## Problems to work on
1. Print the raincloud plot post word for word, starting with "I am trying" and going on through "the issue is.".
2. For each statement below, say yes or no according to the raincloud plot post, and quote the words that decide it.
(a) The poster found the score scale to be discrete.
(b) The code groups the data by sex.
(c) The poster says the code has never worked with other data sets.
3. Answer these questions from the raincloud plot post.
(a) In the image the poster wants to match, by what is petal.length grouped?
(b) In what language is the poster's code written?
(c) What expression does the code assign to se?

## Page excerpt
——

I am trying to create a raincloud plot to show scores on sex, however it is subgrouping each point based on its score I want it to look like this image, where petal.length on grouped by species and not the length itself depicted. I have code that has been working with other sets, however I am not sure what the issue is.
I have also check to see it the score scale is continuous or discrete, and it is continuous*
here is the code I am using in R:
dplyr::group_by(sex) %>%
dplyr::mutate(
mean = mean(score),
se = sd(score) / sqrt(length(score)),
sex_y = paste0(sex, "\n(", n(), ")")

——

## Data under study
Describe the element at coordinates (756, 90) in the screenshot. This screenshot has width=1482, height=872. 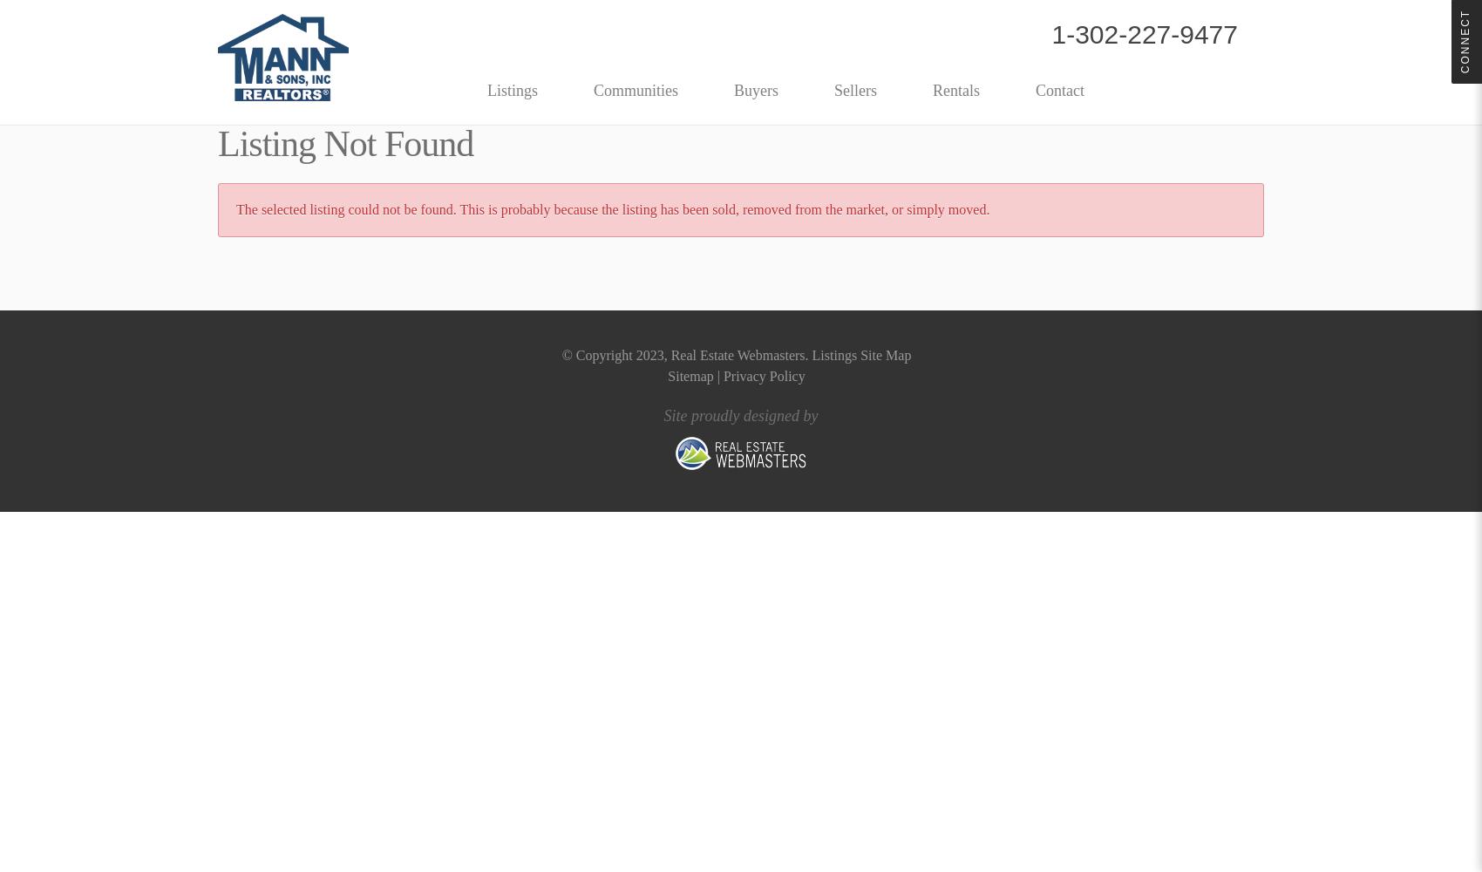
I see `'Buyers'` at that location.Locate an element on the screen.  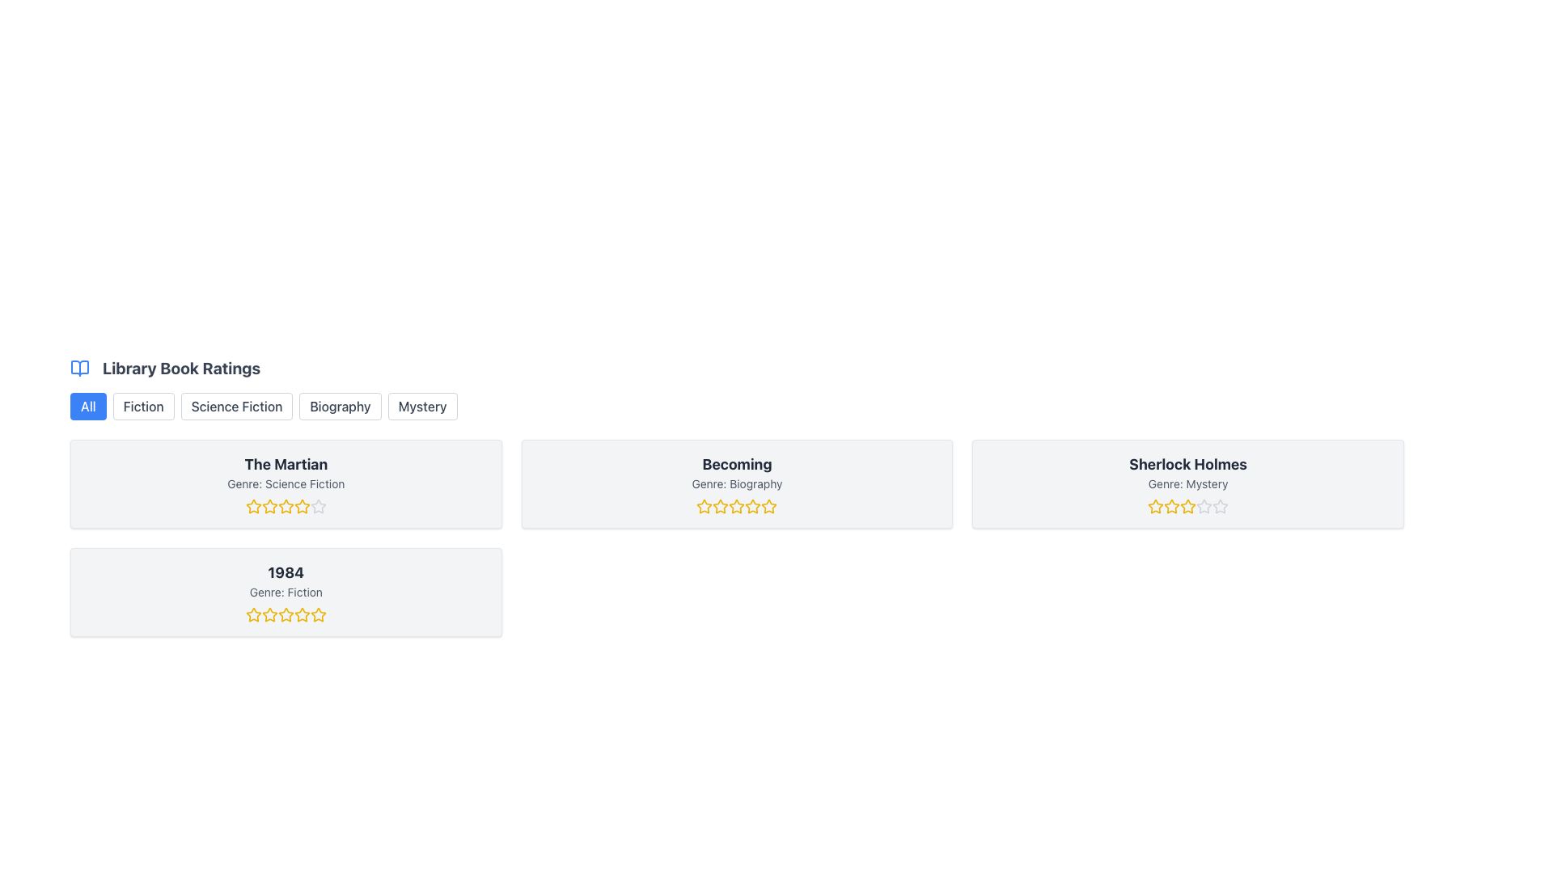
the fourth star button to rate the book titled 'The Martian' is located at coordinates (302, 506).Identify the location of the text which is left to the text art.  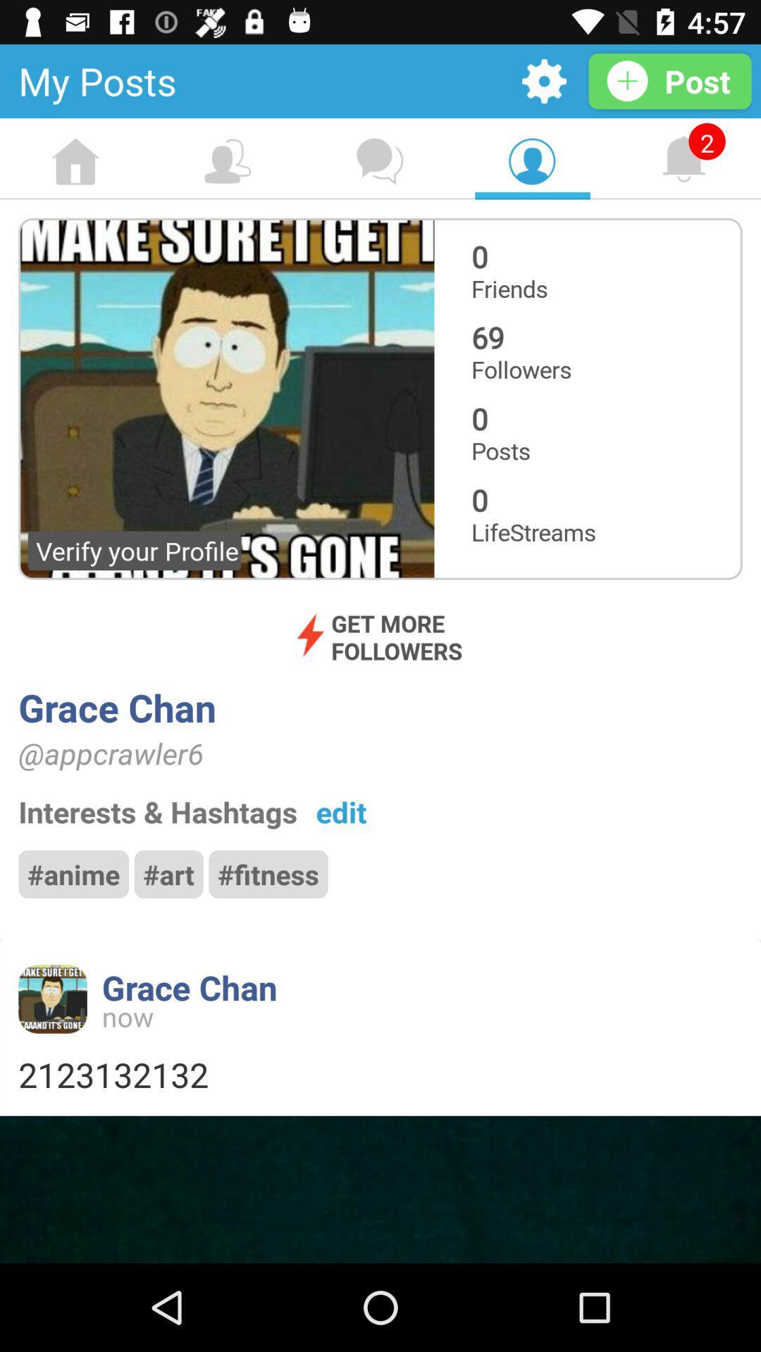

——

## Answers provided
1.
I am trying to create a raincloud plot to show scores on sex, however it is subgrouping each point based on its score I want it to look like this image, where petal.length on grouped by species and not the length itself depicted. I have code that has been working with other sets, however I am not sure what the issue is.

2.
(a) No: "and it is continuous*"
(b) Yes: "dplyr::group_by(sex) %>%"
(c) No: "I have code that has been working with other sets"

3.
(a) By species.
(b) R.
(c) sd(score) / sqrt(length(score))